Less form-hugging than the qipao favoured in the last century, the uniform retains features that bespeak a demure elegance expected of women then: Mandarin collar buttoned at the throat, large round front closed under one arm, and slits on each side of the hem.
On this design, Hong Kong schools made further variations using blue as the base colour, with different colour combinations, shades, cutting, and embellishments. The present-day St Paul’s Co-educational College uniform, for example, is a cerulean blue embellished in sapphire at the seams, as contrasted to the True Light schools’ baby blue with no piping.
The standouts in the qipao branch of Hong Kong uniforms are perhaps Pooi To Secondary School and Maryknoll Fathers’ School (Primary Section). Amidst the sea of blue, Pooi To’s uniform is a stark white, the only school to keep the colour in Hong Kong even after the dyeing technology had matured enough to provide options.
Maryknoll Fathers’ School, meanwhile, distinguishes itself as the sole keeper of the maids’ suit uniform. Before students graduate to the Secondary Section’s blue qipao, in the Primary Section, they dress in a blouse and trousers modelled after maids’ wear in the early to mid-1900s, with the same collar, front and slits as the qipao.
While the qipao style binds the older traditional Chinese schools in which it is worn, the schools tell their own stories in detailing and in character.
Often related to the gakuran (学ラン), a uniform almost synonymous with Japanese middle schools, the Chinese tunic suit had its own heyday in Hong Kong in the 1930s to 1940s. The suit was first introduced in China in the 1920s by Dr Sun Yat-sen (also known as Sun Zhongshan), who took inspiration from the Japanese military to create a practical style of Chinese men’s fashion. Alternatively named the Zhongshan suit, the style swiftly secured its place in the trends and was incorporated into the early Hong Kong uniform repertoire.
The Chinese tunic suit’s design is not only distinctive but believed to be rich in political and cultural symbolism. Aside from the stand-up collar, the four large pockets on the torso are said to each be for a Chinese virtue, while the five buttons down the front stood for the Five-Power Constitution, a system of government proposed by Sun Yat-sen in 1906. The three buttons on the sleeves were republican ideals and Sun’s Three Principles of the People: nationalism, governance rights, and welfare rights.
The fact that Hong Kong was under British rule did not hinder the style as a trend in school uniforms. The now-closed Hong Kong Memorial School and Chi Keung Secondary School (Primary Section) were among the many schools with Chinese tunic suit uniforms, using grey and green respectively.
In the post-war years, the traditional Chinese tunic suit was gradually replaced by the Western-style suit, shirt and trousers that currently dominate Hong Kong’s boys’ uniforms. With the shutting down of the last schools using the Chinese tunic suit, the uniform lives on only in photographs and memory.
At the dawn of Hong Kong’s uniform tradition, a significant portion of uniforms was white due to the limitations in dyeing and textiles technology. Up until the late 1930s, the available colours for uniforms were few, lasting dyes were rare, and practicality was a concern since uniforms are frequently worn and laundered. Using white became a practice that lasted into the post-war era when the Western style was on the rise.

● DATASET EXTRACT:
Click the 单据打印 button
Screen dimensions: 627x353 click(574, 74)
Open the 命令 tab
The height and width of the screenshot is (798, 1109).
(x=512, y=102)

● PROBLEM DETAILS: Rewrite the stretch of the passage on Hong Kong school uniforms that begins at "On this design, Hong" and ends after "with no piping.", changing "cerulean blue" to "sky blue".

● RIGHT ANSWER:
On this design, Hong Kong schools made further variations using blue as the base colour, with different colour combinations, shades, cutting, and embellishments. The present-day St Paul’s Co-educational College uniform, for example, is a sky blue embellished in sapphire at the seams, as contrasted to the True Light schools’ baby blue with no piping.